In [11]:
import pandas as pd
from sklearn.model_selection import train_test_split
from xgboost import XGBRegressor
from sklearn.metrics import mean_absolute_error, r2_score
import joblib
from sklearn.metrics.pairwise import euclidean_distances
import numpy as np

In [2]:
df = pd.read_csv('all_players.csv')

# Create a DataFrame containing only goalkeepers
df_gk = df[df['Position'] == 'GK'].copy()

# Define the goalkeeper-specific features and the target
gk_features = ['GK Diving', 'GK Handling', 'GK Kicking', 'GK Positioning', 'GK Reflexes']
target = 'OVR'

In [3]:
df_gk = df_gk.dropna(subset=gk_features)

X_gk = df_gk[gk_features]
y_gk = df_gk[target]

In [4]:
X_train_gk, X_test_gk, y_train_gk, y_test_gk = train_test_split(X_gk, y_gk, test_size=0.2, random_state=42)

In [7]:
gk_ovr_model = XGBRegressor(objective='reg:squarederror',
                          n_estimators=300,
                          learning_rate=0.05,
                          max_depth=5,
                          random_state=42,
                          n_jobs=-1)

gk_ovr_model.fit(X_train_gk, y_train_gk)

0,1,2
,objective,'reg:squarederror'
,base_score,
,booster,
,callbacks,
,colsample_bylevel,
,colsample_bynode,
,colsample_bytree,
,device,
,early_stopping_rounds,
,enable_categorical,False


In [8]:
y_pred_gk = gk_ovr_model.predict(X_test_gk)
mae_gk = mean_absolute_error(y_test_gk, y_pred_gk)
r2_gk = r2_score(y_test_gk, y_pred_gk)

print("--- Goalkeeper OVR Prediction Model Evaluation ---")
print(f"Mean Absolute Error (MAE): {mae_gk:.2f}")
print(f"R-squared (R²): {r2_gk:.4f}")
print("(An MAE close to 0 and an R² close to 1.0 indicate a very accurate model)")

--- Goalkeeper OVR Prediction Model Evaluation ---
Mean Absolute Error (MAE): 0.67
R-squared (R²): 0.9859
(An MAE close to 0 and an R² close to 1.0 indicate a very accurate model)


In [10]:
joblib.dump(gk_ovr_model, 'models/gk_ovr_model.pkl')
print("\nGoalkeeper OVR model saved as 'gk_ovr_model.pkl'")

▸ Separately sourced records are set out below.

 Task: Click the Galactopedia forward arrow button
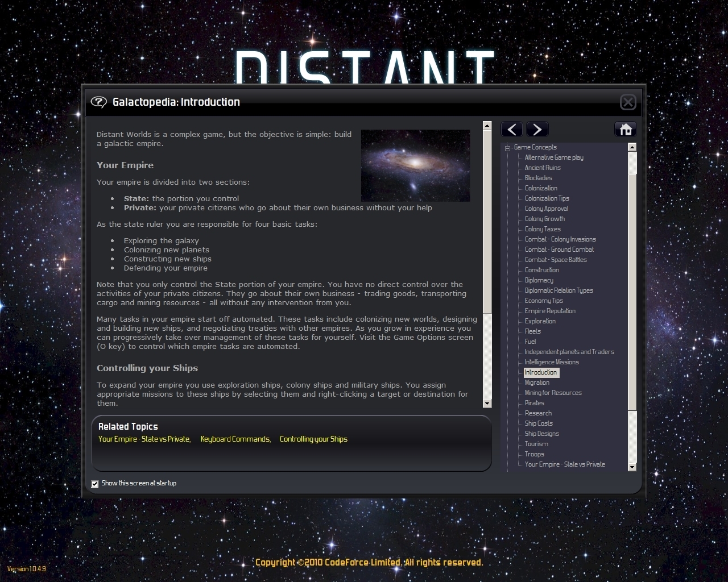tap(537, 130)
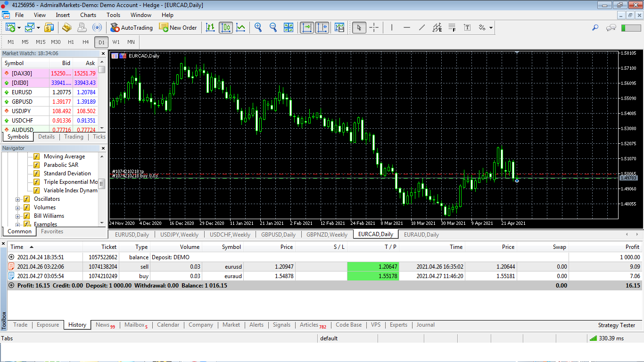Expand the Bill Williams indicator group
644x362 pixels.
18,216
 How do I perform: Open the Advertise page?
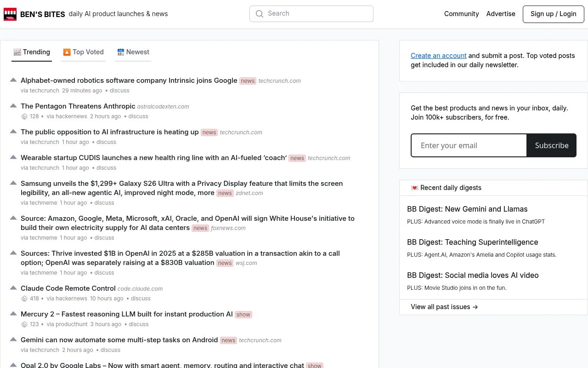point(501,14)
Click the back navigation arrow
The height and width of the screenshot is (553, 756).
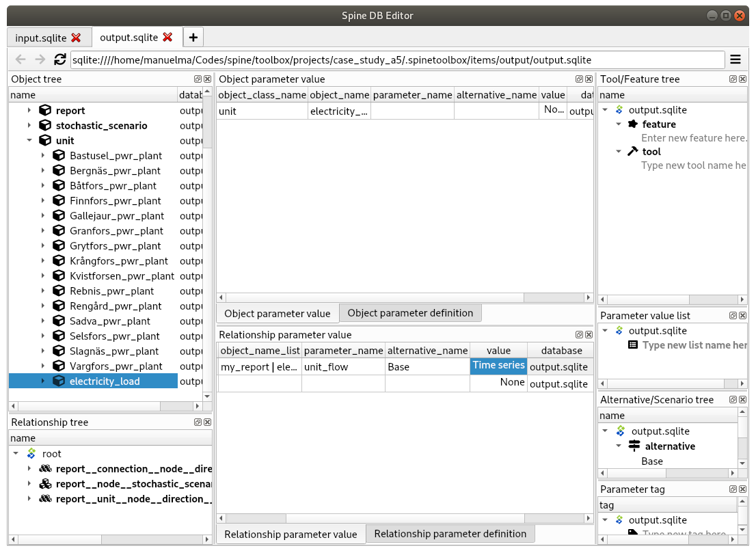(21, 59)
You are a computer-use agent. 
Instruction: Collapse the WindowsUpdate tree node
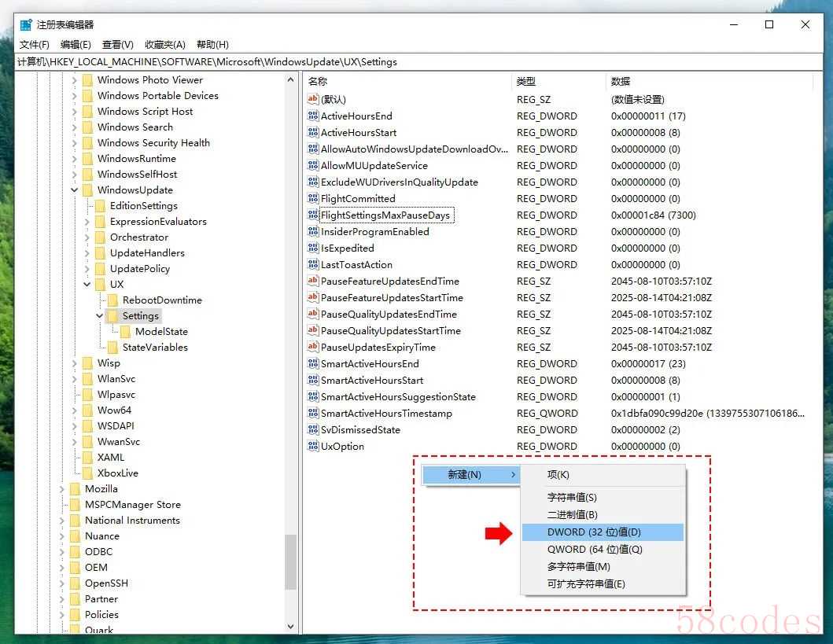click(75, 190)
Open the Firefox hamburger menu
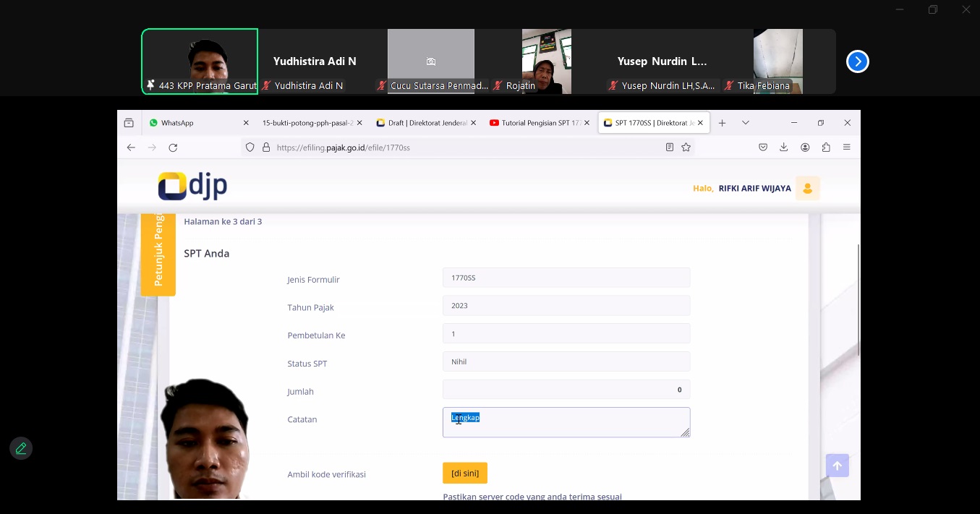Image resolution: width=980 pixels, height=514 pixels. [x=846, y=147]
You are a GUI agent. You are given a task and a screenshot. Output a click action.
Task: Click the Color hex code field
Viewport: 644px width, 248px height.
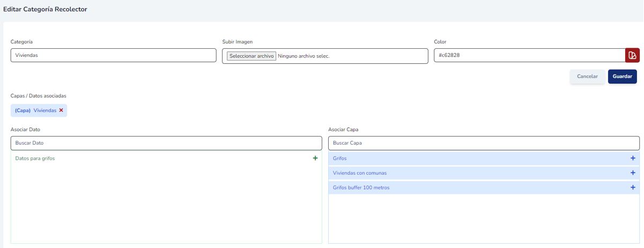[x=529, y=56]
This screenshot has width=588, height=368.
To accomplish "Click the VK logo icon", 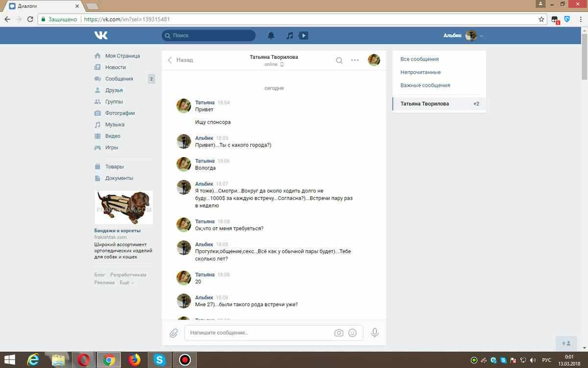I will point(101,35).
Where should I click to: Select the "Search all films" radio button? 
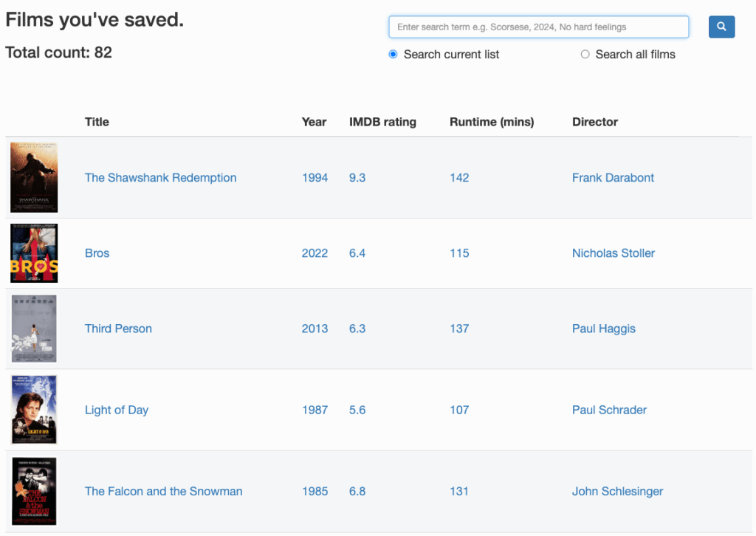click(585, 54)
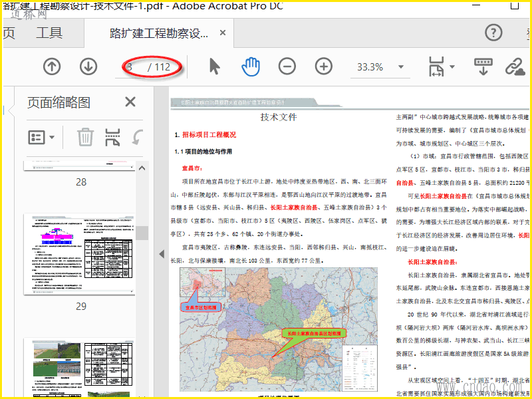Zoom in with the plus button
The image size is (532, 399).
[323, 67]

Goalkeeper OVR model saved as 'gk_ovr_model.pkl'


In [15]:
def load_gk_components():
    """
    Loads all models and data files needed for GK prediction.
    """
    components = {
        'gk_ovr_model': joblib.load('models/gk_ovr_model.pkl'),
        'league_model': joblib.load('models/league_tier_model.pkl'),
        'league_encoder': joblib.load('models/league_tier_encoder.pkl'),
        'gk_similarity_scaler': joblib.load('models/gk_similarity_scaler.pkl'),
        'scaled_gk_attributes': np.load('models/scaled_gk_attributes.npy'),
        'gk_player_info': pd.read_csv('models/gk_player_info.csv')
    }
    return components

In [16]:
def predict_gk_profile(gk_attributes, num_similar=5):
    """
    Predicts OVR, league tier, and finds similar players for a goalkeeper.

    Args:
        gk_attributes (dict): A dictionary of the GK's attributes. Must include
                              the 5 main GK stats AND the 6 face card stats.
        num_similar (int): The number of similar players to find.

    Returns:
        dict: A comprehensive profile of the goalkeeper.
    """
    components = load_gk_components()
    gk_df = pd.DataFrame([gk_attributes])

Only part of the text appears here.